Instructions for the task: Start at the line with "Notebooks (75, 1675)" in the records below, stop at the line with "About Nylon Singapore (78, 2554)", and return every line in that span exactly, the two end lines included.

Stored data:
::::::

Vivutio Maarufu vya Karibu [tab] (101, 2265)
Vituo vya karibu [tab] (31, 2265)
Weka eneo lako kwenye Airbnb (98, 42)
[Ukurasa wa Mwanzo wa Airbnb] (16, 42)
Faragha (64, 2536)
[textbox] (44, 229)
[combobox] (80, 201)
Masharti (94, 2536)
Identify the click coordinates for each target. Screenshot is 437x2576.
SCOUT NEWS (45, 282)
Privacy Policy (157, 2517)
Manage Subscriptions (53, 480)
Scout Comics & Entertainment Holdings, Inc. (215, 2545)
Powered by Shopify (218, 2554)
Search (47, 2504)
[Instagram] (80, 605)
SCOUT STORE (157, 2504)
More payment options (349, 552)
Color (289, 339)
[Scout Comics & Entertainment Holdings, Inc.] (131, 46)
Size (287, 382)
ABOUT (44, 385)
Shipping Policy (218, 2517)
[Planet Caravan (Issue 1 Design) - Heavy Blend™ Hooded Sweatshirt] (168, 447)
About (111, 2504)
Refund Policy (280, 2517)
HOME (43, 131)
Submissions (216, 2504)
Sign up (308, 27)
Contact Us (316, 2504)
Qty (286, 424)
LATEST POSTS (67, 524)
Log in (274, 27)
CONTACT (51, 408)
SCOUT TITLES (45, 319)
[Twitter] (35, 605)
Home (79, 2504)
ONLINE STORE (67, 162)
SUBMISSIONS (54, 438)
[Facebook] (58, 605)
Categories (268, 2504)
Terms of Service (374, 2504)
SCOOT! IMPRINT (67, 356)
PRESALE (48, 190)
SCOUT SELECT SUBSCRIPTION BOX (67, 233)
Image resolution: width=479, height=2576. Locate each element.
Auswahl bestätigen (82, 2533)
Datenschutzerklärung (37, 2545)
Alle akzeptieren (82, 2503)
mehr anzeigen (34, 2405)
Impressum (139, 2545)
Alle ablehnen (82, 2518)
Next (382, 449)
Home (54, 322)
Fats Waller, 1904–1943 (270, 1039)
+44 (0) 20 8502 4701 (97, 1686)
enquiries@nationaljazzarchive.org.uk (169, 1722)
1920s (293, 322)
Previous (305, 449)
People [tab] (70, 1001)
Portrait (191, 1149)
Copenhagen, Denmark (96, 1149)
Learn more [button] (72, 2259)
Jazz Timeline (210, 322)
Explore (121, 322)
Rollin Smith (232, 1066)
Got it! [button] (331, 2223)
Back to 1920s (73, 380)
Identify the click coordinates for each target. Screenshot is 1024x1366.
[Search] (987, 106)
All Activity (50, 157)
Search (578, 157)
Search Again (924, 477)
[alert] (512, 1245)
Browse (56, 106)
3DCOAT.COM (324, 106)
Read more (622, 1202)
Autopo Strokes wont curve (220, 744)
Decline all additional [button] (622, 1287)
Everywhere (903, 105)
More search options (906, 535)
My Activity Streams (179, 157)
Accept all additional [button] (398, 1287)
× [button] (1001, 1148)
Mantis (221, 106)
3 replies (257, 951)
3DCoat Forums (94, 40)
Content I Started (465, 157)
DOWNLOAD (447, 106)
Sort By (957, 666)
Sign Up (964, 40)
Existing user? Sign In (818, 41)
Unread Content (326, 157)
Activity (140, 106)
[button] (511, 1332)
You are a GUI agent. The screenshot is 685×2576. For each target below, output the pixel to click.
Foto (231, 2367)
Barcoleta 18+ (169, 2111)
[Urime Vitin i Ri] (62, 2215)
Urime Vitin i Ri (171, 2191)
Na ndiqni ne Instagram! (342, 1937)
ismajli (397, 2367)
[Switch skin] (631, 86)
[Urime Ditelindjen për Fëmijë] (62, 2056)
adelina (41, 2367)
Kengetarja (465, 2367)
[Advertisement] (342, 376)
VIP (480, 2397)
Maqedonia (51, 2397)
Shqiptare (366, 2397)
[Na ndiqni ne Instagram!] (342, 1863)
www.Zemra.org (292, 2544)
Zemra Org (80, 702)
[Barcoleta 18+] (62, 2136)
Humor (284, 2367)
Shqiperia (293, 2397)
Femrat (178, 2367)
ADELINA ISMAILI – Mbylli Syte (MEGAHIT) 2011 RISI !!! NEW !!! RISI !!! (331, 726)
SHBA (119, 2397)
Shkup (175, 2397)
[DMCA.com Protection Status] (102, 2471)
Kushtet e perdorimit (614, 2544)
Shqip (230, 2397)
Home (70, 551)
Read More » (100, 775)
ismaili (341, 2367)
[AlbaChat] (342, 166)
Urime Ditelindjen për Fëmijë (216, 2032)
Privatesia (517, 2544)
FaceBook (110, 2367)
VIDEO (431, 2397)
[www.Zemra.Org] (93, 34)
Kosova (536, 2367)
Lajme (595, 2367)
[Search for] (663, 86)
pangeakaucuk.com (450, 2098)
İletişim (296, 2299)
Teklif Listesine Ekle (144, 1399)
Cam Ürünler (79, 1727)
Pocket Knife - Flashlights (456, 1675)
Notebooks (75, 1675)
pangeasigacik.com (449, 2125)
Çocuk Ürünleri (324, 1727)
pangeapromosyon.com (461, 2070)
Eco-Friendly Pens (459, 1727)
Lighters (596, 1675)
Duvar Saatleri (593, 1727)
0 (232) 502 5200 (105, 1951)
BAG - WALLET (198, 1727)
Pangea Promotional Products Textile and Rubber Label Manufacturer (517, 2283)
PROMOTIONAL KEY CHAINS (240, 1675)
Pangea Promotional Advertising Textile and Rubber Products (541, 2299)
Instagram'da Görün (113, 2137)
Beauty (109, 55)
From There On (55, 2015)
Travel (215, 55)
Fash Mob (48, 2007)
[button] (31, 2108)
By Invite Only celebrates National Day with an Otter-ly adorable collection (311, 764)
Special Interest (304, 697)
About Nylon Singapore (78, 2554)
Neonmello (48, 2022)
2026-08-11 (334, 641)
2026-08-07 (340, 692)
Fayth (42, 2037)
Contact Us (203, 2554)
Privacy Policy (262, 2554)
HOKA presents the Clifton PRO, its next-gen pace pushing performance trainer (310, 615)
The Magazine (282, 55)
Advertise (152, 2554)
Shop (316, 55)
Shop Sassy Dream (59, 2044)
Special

::::::

Completed exercise:
Notebooks (75, 1675)
pangeasigacik.com (449, 2125)
Çocuk Ürünleri (324, 1727)
pangeapromosyon.com (461, 2070)
Eco-Friendly Pens (459, 1727)
Lighters (596, 1675)
Duvar Saatleri (593, 1727)
0 (232) 502 5200 (105, 1951)
BAG - WALLET (198, 1727)
Pangea Promotional Products Textile and Rubber Label Manufacturer (517, 2283)
PROMOTIONAL KEY CHAINS (240, 1675)
Pangea Promotional Advertising Textile and Rubber Products (541, 2299)
Instagram'da Görün (113, 2137)
Beauty (109, 55)
From There On (55, 2015)
Travel (215, 55)
Fash Mob (48, 2007)
[button] (31, 2108)
By Invite Only celebrates National Day with an Otter-ly adorable collection (311, 764)
Special Interest (304, 697)
About Nylon Singapore (78, 2554)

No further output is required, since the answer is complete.